+++ Input +++

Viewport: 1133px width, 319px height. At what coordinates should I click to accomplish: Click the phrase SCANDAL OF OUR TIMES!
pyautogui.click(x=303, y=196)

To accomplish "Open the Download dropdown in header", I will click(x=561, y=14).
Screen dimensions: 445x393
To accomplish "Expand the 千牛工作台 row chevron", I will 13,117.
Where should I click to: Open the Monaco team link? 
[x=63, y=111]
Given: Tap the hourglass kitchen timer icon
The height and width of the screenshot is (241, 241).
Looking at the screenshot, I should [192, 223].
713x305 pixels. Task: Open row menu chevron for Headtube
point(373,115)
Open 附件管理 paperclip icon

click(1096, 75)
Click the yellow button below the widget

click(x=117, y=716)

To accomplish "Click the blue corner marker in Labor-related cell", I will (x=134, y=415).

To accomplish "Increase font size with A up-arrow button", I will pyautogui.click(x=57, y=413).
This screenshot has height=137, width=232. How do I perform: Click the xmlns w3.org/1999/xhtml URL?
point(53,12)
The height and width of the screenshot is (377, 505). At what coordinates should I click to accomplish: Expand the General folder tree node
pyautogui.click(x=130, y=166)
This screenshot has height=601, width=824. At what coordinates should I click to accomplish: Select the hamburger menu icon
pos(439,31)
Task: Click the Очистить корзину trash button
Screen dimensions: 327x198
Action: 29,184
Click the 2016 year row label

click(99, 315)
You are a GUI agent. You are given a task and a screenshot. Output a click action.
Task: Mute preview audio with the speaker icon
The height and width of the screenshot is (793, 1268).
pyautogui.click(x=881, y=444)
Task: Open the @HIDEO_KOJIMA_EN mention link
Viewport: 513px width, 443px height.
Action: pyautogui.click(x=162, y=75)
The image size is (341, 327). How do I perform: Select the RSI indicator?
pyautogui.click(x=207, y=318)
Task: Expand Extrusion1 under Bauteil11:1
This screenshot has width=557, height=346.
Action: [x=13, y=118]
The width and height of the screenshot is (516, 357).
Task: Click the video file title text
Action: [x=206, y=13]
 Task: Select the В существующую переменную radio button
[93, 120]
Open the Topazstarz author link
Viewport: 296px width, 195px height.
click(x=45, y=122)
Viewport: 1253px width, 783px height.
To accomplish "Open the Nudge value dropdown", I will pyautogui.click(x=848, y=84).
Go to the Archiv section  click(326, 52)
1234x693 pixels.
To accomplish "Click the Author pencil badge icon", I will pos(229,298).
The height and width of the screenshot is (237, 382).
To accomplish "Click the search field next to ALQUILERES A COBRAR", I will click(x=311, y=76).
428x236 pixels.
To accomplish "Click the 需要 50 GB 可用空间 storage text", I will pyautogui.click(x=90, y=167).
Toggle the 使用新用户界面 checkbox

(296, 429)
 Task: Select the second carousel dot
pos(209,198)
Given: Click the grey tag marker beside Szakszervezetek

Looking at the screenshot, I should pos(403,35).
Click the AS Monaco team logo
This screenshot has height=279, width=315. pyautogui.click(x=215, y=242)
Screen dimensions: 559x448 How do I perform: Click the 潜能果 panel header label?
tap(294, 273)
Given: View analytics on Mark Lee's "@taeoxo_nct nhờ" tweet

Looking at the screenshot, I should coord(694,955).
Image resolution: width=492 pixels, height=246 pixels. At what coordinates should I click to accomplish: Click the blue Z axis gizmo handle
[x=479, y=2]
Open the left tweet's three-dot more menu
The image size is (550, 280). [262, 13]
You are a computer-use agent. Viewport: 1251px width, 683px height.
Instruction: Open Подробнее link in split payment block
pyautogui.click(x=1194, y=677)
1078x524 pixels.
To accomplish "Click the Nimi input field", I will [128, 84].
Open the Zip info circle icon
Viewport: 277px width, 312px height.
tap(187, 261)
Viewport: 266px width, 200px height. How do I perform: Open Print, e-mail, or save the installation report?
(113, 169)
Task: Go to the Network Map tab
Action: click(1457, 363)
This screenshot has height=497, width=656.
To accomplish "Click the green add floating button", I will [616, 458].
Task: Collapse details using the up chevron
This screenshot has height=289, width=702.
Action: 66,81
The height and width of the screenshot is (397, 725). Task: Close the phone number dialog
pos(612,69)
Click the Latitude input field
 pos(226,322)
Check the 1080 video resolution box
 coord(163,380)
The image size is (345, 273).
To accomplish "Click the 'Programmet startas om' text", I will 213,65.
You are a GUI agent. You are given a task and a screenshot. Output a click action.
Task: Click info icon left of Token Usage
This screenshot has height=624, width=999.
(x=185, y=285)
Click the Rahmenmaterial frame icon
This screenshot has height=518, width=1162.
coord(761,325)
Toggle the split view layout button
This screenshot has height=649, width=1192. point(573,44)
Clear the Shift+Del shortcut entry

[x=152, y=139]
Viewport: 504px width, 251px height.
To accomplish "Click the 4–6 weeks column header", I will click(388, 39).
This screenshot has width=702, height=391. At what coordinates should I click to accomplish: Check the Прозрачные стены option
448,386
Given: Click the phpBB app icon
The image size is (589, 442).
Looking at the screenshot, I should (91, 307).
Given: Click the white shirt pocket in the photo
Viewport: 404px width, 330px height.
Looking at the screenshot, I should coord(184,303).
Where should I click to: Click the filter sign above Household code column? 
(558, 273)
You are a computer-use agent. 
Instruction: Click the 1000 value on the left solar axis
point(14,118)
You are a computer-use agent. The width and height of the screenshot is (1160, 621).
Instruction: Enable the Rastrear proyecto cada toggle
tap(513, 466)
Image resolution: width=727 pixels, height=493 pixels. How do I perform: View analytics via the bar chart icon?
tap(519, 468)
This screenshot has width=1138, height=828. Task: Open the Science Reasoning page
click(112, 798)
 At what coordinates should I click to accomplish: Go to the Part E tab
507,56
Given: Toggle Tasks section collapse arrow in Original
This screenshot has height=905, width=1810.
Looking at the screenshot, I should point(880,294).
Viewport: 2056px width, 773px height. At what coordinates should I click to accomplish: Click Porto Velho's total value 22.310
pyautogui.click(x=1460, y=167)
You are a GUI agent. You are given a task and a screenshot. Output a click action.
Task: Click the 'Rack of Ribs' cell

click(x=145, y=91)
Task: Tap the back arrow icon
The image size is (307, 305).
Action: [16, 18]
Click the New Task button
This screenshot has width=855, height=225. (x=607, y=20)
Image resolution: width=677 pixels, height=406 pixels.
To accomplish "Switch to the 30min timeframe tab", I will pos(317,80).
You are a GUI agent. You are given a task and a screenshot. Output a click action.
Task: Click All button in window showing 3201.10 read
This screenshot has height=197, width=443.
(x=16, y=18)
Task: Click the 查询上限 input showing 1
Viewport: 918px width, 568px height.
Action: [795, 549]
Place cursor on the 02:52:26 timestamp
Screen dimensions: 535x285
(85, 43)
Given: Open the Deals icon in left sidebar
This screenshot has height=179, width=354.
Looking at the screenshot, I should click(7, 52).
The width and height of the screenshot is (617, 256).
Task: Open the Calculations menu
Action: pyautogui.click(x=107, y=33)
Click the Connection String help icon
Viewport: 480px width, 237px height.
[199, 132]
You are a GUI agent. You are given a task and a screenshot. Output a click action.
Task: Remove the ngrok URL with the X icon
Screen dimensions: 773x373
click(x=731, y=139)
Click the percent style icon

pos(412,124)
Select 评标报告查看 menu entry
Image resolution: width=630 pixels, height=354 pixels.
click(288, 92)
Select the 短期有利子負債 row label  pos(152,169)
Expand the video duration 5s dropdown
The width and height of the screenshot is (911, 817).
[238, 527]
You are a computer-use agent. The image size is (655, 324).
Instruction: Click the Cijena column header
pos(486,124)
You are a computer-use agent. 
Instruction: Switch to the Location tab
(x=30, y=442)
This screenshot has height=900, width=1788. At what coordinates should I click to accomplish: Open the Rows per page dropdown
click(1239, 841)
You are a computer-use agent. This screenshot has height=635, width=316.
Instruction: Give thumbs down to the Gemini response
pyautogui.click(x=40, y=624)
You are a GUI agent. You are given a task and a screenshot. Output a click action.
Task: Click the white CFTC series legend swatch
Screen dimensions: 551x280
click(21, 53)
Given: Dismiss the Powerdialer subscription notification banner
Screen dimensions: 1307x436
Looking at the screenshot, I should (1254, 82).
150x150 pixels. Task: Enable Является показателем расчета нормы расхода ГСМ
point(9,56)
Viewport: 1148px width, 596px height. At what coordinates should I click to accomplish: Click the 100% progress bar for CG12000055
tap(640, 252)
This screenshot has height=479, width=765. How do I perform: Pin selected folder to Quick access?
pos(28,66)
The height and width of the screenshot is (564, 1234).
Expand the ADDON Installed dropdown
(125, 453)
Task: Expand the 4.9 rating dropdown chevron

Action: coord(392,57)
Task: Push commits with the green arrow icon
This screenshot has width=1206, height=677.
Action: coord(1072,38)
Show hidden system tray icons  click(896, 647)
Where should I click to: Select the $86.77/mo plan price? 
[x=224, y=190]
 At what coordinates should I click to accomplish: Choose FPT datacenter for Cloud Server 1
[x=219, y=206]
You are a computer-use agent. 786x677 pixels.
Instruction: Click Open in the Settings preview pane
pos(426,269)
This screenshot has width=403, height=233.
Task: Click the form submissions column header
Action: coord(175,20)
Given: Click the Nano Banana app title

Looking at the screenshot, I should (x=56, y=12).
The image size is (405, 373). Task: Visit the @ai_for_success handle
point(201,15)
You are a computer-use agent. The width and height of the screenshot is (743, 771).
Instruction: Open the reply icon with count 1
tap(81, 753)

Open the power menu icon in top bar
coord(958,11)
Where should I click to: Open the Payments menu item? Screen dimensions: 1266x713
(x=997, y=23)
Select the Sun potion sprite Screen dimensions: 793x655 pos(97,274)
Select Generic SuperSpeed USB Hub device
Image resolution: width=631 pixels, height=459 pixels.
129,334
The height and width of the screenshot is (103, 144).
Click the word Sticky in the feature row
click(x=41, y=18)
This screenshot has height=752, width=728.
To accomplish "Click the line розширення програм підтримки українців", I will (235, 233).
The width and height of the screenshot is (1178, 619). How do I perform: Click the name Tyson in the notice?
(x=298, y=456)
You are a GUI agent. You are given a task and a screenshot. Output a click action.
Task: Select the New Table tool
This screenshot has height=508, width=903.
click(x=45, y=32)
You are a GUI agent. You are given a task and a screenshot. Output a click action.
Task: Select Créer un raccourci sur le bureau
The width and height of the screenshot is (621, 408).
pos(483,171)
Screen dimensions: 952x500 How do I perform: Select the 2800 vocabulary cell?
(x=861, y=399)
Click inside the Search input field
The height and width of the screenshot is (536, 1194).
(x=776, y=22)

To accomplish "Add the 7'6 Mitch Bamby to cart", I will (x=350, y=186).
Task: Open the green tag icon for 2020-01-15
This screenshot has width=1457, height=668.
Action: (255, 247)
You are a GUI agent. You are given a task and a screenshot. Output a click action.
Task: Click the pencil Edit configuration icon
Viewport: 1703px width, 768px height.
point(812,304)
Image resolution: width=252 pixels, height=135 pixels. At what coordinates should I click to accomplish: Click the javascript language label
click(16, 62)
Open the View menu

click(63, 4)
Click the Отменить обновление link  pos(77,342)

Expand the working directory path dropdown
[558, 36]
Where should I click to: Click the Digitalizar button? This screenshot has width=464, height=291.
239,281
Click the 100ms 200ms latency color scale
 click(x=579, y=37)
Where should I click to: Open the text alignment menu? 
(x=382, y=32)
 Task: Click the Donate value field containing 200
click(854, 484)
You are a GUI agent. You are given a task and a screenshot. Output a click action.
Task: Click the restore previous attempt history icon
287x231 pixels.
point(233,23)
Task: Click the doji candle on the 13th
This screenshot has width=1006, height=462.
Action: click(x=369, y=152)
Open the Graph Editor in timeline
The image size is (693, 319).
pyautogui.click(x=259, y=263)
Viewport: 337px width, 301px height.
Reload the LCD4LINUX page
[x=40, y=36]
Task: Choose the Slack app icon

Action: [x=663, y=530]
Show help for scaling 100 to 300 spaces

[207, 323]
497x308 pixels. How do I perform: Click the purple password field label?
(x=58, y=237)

+++

- _What you are asked to do_
Work out the number of lines above that include the string "pencil" and write only that number.

- _Your response_
2